Data for this exercise »
--- Start ---

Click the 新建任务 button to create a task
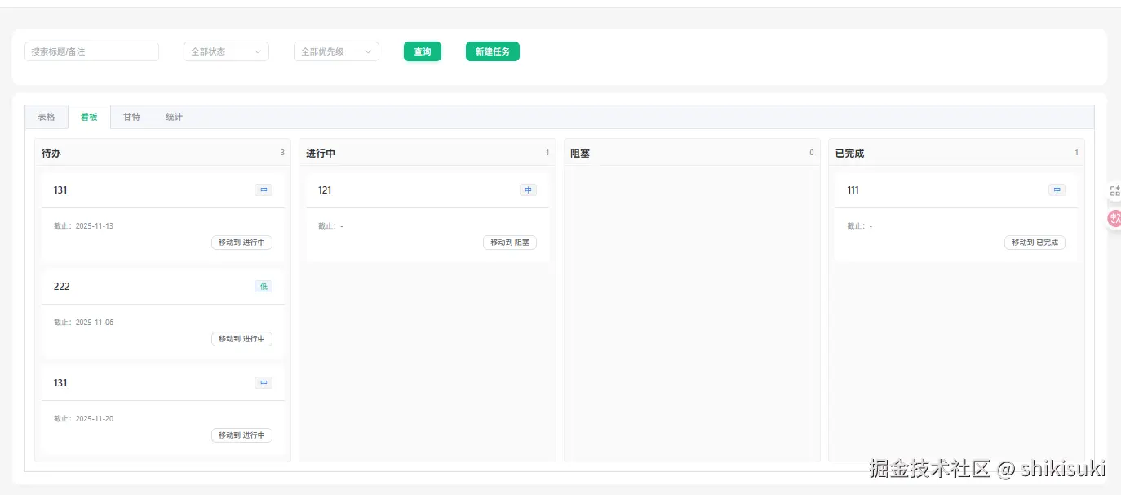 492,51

--- End ---
--- Start ---

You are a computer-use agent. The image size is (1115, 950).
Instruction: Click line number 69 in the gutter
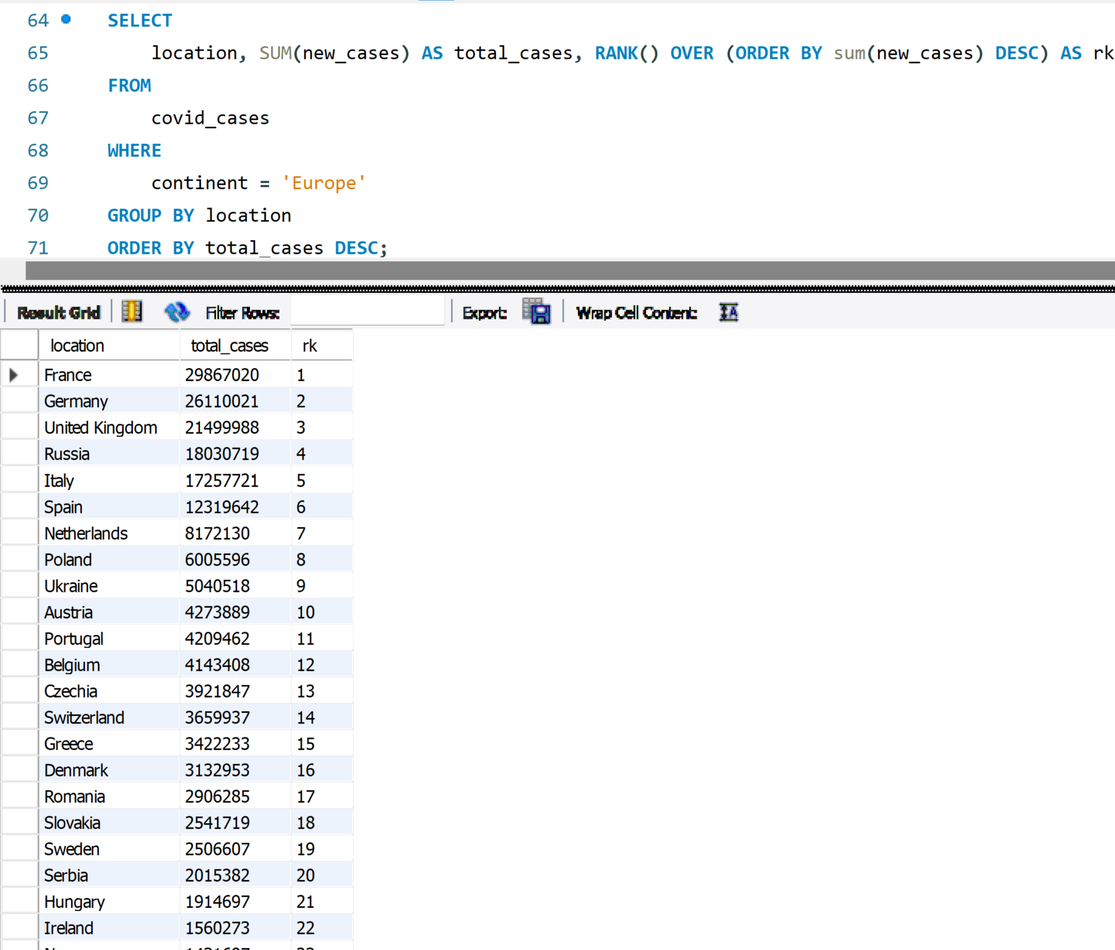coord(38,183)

--- End ---

Exercise directions » Write out everything in the listing from the line containing "You are a computer-use" down to the line containing "coord(38,183)", keeping both of those lines and leaving the pictures out.

Written solution »
You are a computer-use agent. The image size is (1115, 950).
Instruction: Click line number 69 in the gutter
coord(38,183)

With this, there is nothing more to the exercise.